Petunjuk A
Bisakah Anda mengubah "icon" menjadi "symbol" di baris-baris entri, mulai dari baris yang memuat "The height and width of the screenshot is (566, 792)." sampai akhir entri, keduanya termasuk? Tuliskan ulang hanya baris-baris itu, tanpa perubahan lain.

Petikan Teks

________

Lahan Berkurang di Beberapa Daerah
NUSA DUA, KOMPAS — Menteri Pertanian Suswono menyambut positif berkurangnya jumlah petani di Indonesia sebanyak 5,1 juta rumah tangga petani dalam kurun 2003-2013. Meski begitu, tidak tertutup kemungkinan berkurangnya petani sebagai akibat lahan berkurang.
”Bisa saja karena lahan mereka sempit sehingga tidak memenuhi skala ekonomi lalu lahannya dijual dan mereka beralih pekerjaan lain,” kata Suswono, Selasa (3/12), di Nusa Dua, Bali.
Berkurangnya populasi petani di Indonesia juga bisa sebagai indikasi semakin sempitnya lahan pertanian di Indonesia. Jika lahan skala usaha tani luas dan pertanian menguntungkan, mereka tetap akan menjadi petani.
Jika situasi itu yang terjadi, perlu perluasan lahan pertanian agar skala usaha tani meningkat dan mereka tetap mau menjadi petani. Meski begitu, Mentan mengatakan, idealnya populasi petani di negara yang maju perekonomiannya semakin kecil, tetapi dengan skala yang besar.
Selain karena faktor hilangnya lahan pertanian, berkurangnya jumlah petani juga karena bangkitnya sektor industri dan jasa di Indonesia sehingga petani beralih profesi menjadi pekerja. Hal itu tentu yang diharapkan dengan kesejahteraan yang semakin baik.

________

Data Tersedia
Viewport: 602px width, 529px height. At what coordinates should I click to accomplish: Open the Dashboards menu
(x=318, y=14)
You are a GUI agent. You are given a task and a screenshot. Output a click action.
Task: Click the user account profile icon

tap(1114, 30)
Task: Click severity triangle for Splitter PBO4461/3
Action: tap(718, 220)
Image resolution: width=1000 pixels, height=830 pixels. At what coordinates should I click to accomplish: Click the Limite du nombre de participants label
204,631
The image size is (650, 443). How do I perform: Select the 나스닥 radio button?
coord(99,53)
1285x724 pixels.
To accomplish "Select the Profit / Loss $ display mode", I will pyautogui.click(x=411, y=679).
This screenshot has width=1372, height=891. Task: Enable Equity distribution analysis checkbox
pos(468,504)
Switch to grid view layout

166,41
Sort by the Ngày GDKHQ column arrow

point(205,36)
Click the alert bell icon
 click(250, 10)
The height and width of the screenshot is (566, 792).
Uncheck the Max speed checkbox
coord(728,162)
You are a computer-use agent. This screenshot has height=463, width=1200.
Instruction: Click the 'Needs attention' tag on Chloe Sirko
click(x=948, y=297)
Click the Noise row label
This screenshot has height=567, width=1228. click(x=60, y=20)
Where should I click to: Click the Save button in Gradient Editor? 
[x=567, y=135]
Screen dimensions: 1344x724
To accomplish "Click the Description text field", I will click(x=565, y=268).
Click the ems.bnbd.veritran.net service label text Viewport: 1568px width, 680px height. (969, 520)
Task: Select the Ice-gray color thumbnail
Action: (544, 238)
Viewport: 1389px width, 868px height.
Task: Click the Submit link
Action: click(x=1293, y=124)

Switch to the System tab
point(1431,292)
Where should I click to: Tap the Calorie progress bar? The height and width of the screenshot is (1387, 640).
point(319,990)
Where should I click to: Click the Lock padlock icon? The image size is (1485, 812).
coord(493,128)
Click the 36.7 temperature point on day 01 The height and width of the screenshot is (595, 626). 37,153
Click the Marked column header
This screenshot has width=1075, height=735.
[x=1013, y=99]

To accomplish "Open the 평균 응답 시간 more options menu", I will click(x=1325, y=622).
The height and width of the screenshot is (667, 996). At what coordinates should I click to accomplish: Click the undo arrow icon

________

Petunjuk B
Bisakah Anda menyalin bagian petikan tentang berkurangnya jumlah petani, dari "Berkurangnya populasi petani" sampai "akan menjadi petani.", keduanya termasuk, tanpa mengubah apa pun?

Jawaban Lengkap A
The height and width of the screenshot is (566, 792).
Uncheck the Max speed checkbox
coord(728,162)
You are a computer-use agent. This screenshot has height=463, width=1200.
Instruction: Click the 'Needs attention' tag on Chloe Sirko
click(x=948, y=297)
Click the Noise row label
This screenshot has height=567, width=1228. click(x=60, y=20)
Where should I click to: Click the Save button in Gradient Editor? 
[x=567, y=135]
Screen dimensions: 1344x724
To accomplish "Click the Description text field", I will click(x=565, y=268).
Click the ems.bnbd.veritran.net service label text Viewport: 1568px width, 680px height. (969, 520)
Task: Select the Ice-gray color thumbnail
Action: (544, 238)
Viewport: 1389px width, 868px height.
Task: Click the Submit link
Action: click(x=1293, y=124)

Switch to the System tab
point(1431,292)
Where should I click to: Tap the Calorie progress bar? The height and width of the screenshot is (1387, 640).
point(319,990)
Where should I click to: Click the Lock padlock symbol? The image size is (1485, 812).
coord(493,128)
Click the 36.7 temperature point on day 01 The height and width of the screenshot is (595, 626). 37,153
Click the Marked column header
This screenshot has width=1075, height=735.
[x=1013, y=99]

To accomplish "Open the 평균 응답 시간 more options menu", I will click(x=1325, y=622).
The height and width of the screenshot is (667, 996). At what coordinates should I click to accomplish: Click the undo arrow symbol

Jawaban Lengkap B
Berkurangnya populasi petani di Indonesia juga bisa sebagai indikasi semakin sempitnya lahan pertanian di Indonesia. Jika lahan skala usaha tani luas dan pertanian menguntungkan, mereka tetap akan menjadi petani.